B. Sınamak için Davut’a (a.s) nazil olan melekler iki insan şekline bürünmüştü. Onlar birbirleri ile ihtilaf ettiklerini göstermekte ve Davud’un (a.s) onlar arasında yargıda bulunması için onun yanına geldiklerini yansıtmaktaydılar.[11]

C. İbrahim (a.s) ve Lut’a (a.s) nazil olan melekler misafir sıfatıyla onların yanına gelmişti.[12]

D. “Harut” ve “Marut” iki melek olup sihri iptal etme gayesiyle sihir yapma yolunu halka öğretmek için nazil olmuşlardı.[13]

Belirtilen öncüllere binaen insanın melekler arasındaki görüş ayrılığını (bunun gerçekleşmesi durumunda) gidermek için onların yanına gitmesi ve ihtilafı gidermesi hususunda hiçbir engel ve sakınca bulunmamaktadır.
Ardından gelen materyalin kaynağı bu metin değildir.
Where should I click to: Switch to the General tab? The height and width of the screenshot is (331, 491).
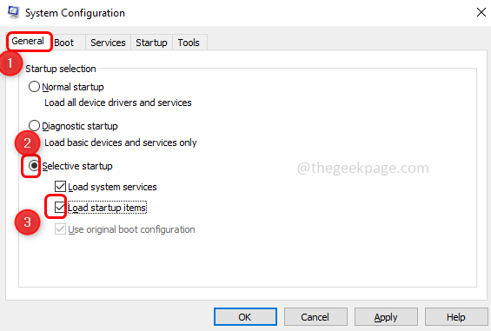(28, 41)

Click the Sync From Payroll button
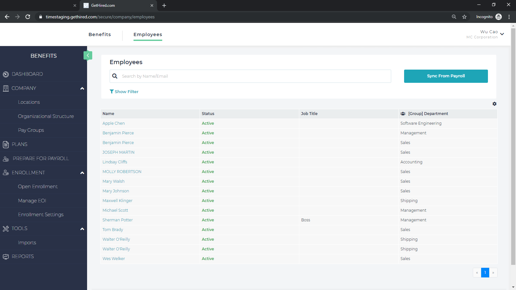pos(446,76)
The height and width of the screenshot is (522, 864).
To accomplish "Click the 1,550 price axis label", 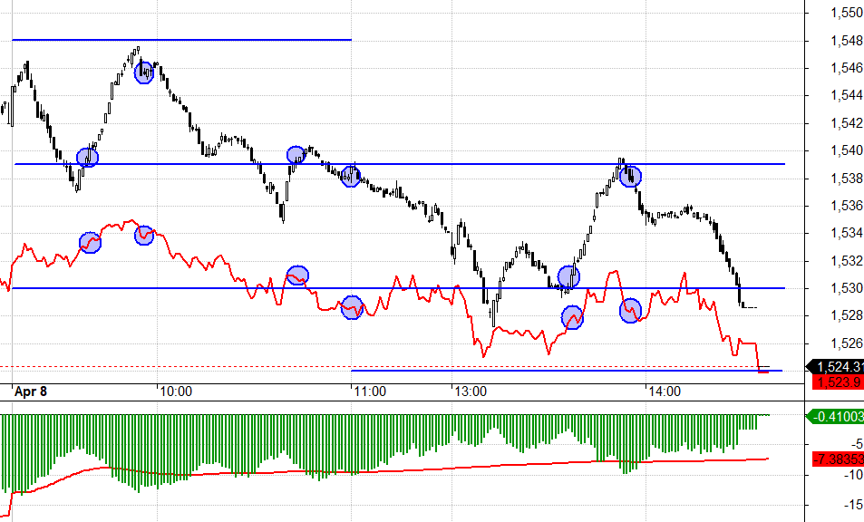I will (x=845, y=13).
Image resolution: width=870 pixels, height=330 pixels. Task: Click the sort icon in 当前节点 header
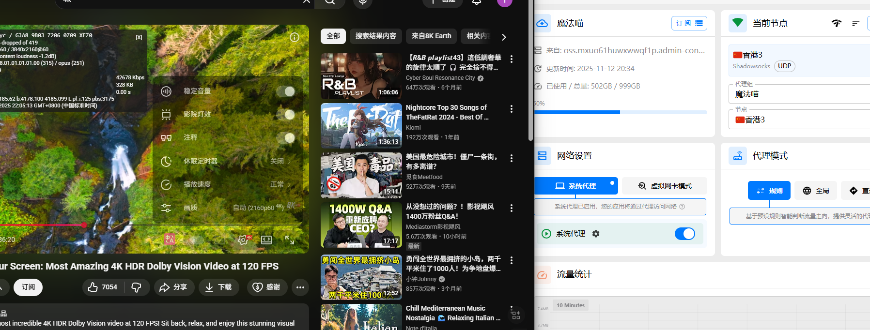[x=855, y=23]
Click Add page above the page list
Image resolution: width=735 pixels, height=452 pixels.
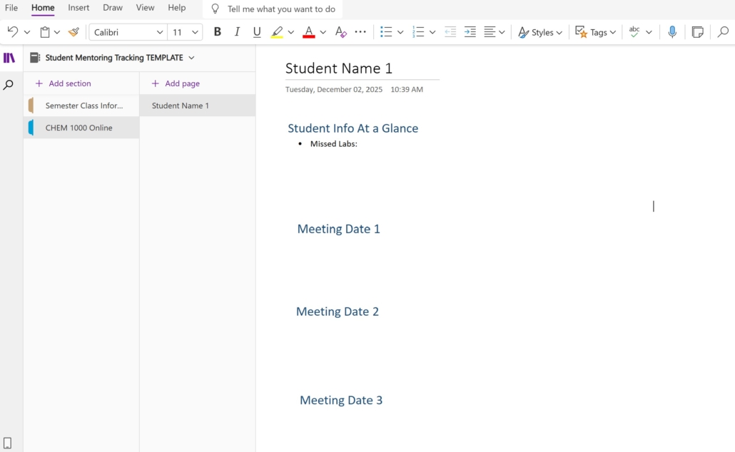(174, 83)
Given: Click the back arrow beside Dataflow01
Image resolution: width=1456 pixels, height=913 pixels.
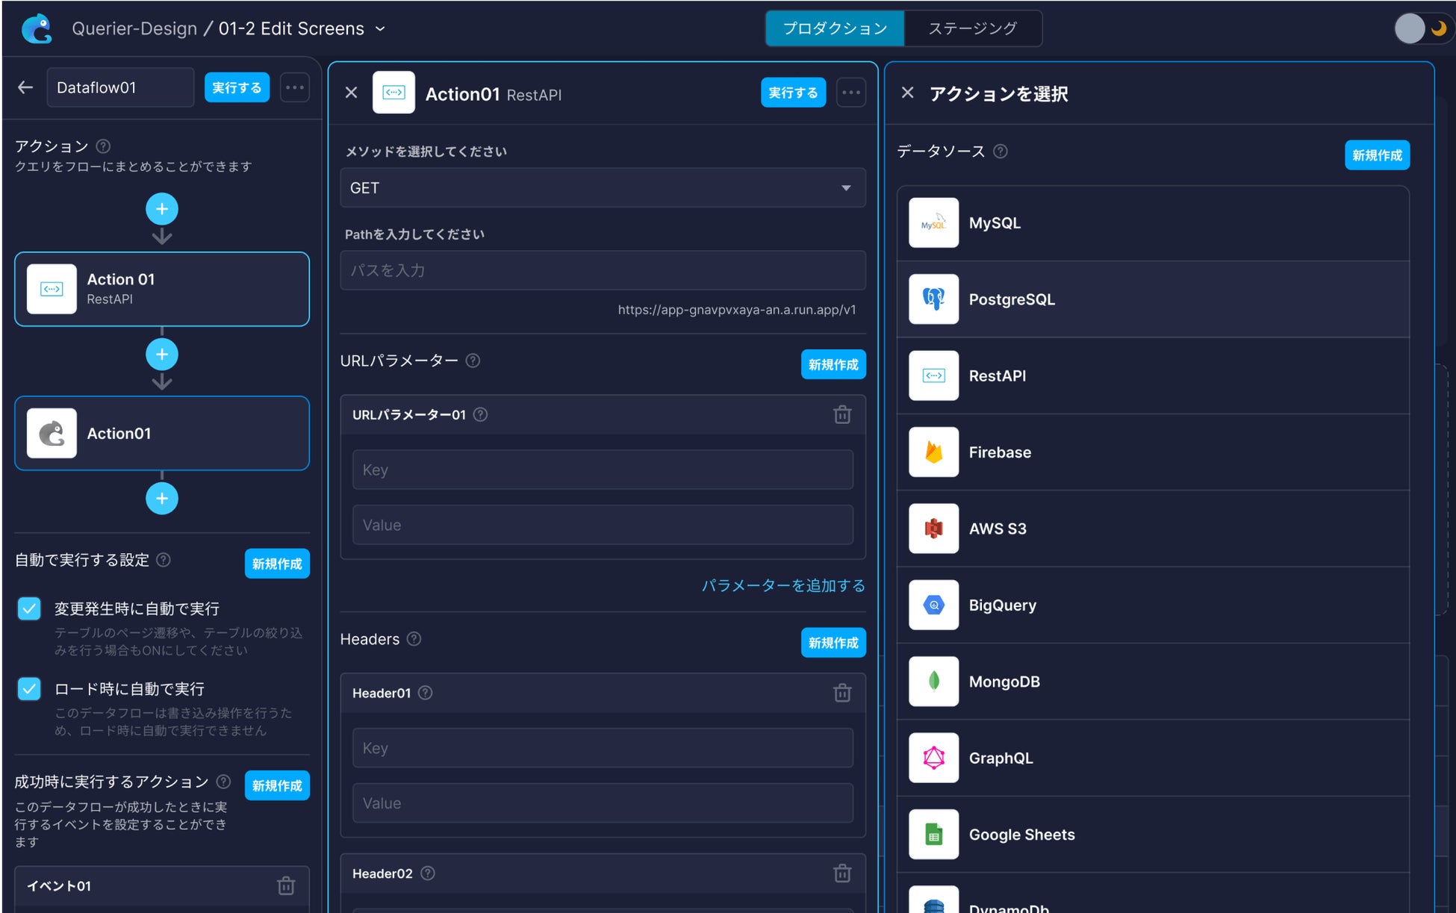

Nitekim insan ilk yaratıldığı zaman varlıkların isimlerini (sırlarını) meleklere bildirmiştir![14]

Bundan dolayı başka bir kâmil insanın onların arasına gitmesinin ve yargıç sıfatıyla onlara bir şeyler öğretmesinin ve onlar arasında yargıda bulunmasının bir engeli bulunmamaktadır. Bütün bunlar meselenin olasılıkla ilgili boyutudur, lakin böyle bir şeyin gerçekleşip gerçekleşmediği hususunda kesin bir delil mevcut değildir.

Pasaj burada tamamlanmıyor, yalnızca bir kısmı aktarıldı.